- Opening Delimiter -

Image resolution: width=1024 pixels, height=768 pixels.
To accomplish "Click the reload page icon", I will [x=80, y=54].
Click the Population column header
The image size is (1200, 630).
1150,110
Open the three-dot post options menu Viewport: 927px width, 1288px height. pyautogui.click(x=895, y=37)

- Closing Delimiter -
- Opening Delimiter -

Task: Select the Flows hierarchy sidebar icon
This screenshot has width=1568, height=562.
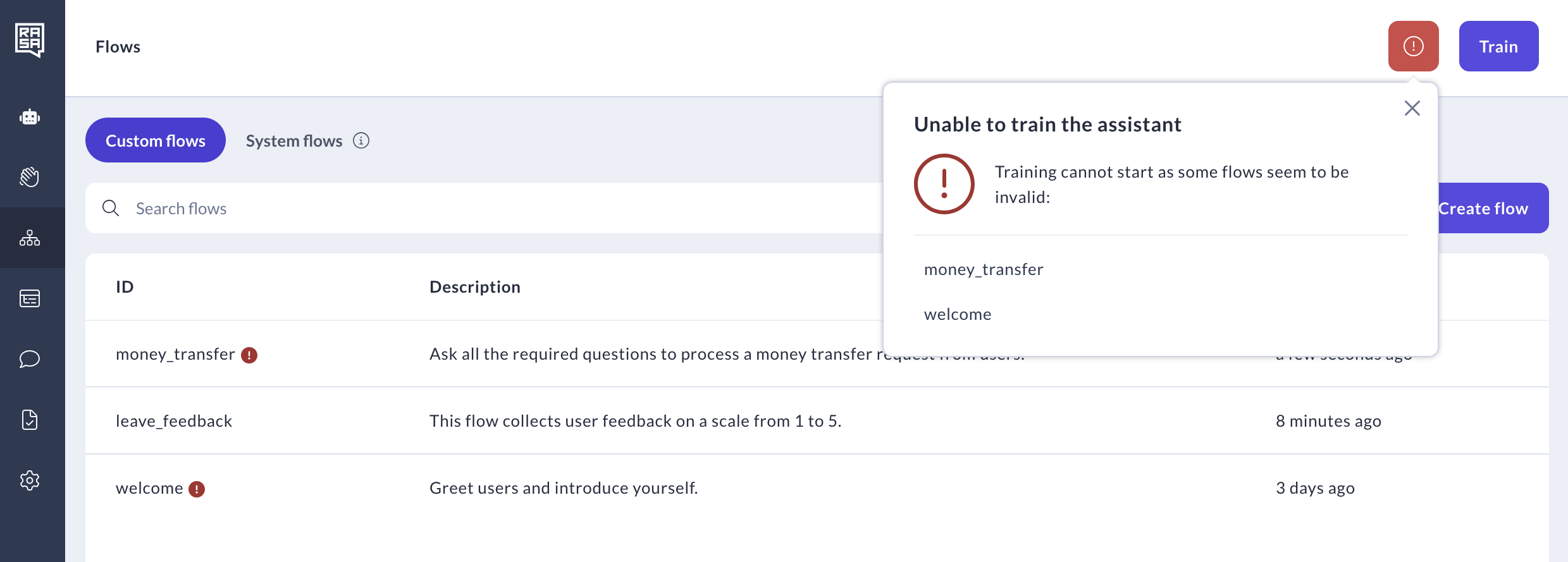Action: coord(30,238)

- Closing Delimiter -

» WORK TO COMPLETE: Please give again the lines above between the line holding "Image resolution: width=1024" and the line holding "Open the three-dot", inclusive, exactly as they are and with nothing added.

» ANSWER TO THE PROBLEM:
Image resolution: width=1024 pixels, height=768 pixels.
To accomplish "Click the reload page icon", I will [x=80, y=54].
Click the Population column header
The image size is (1200, 630).
1150,110
Open the three-dot post options menu Viewport: 927px width, 1288px height. pyautogui.click(x=895, y=37)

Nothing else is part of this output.